### Aim
Arrange the lines of the items below as a numbered list, starting with the line containing "You are a computer-use agent. This" and going on through the last line of the items. Leave out blank lines.

(Entries on target coordinates)

*****

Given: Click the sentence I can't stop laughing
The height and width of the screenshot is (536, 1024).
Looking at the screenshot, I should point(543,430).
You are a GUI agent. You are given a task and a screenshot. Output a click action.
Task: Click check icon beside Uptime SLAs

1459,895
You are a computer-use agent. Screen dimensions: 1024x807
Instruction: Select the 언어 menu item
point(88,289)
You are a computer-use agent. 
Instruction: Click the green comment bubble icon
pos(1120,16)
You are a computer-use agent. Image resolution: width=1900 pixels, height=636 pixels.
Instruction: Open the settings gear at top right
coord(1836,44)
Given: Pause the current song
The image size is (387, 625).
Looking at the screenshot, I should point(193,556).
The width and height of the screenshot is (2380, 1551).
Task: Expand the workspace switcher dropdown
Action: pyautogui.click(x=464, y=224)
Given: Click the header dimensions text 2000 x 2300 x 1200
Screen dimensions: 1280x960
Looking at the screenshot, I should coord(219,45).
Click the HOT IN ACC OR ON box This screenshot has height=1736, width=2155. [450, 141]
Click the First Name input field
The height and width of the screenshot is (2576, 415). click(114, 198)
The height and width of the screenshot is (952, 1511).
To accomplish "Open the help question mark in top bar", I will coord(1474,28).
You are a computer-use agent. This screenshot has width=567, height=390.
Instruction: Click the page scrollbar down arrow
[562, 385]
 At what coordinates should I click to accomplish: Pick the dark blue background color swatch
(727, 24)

*****

### Exercise response
1. You are a computer-use agent. This screenshot has width=567, height=390.
2. Instruction: Click the page scrollbar down arrow
3. [562, 385]
4.  At what coordinates should I click to accomplish: Pick the dark blue background color swatch
5. (727, 24)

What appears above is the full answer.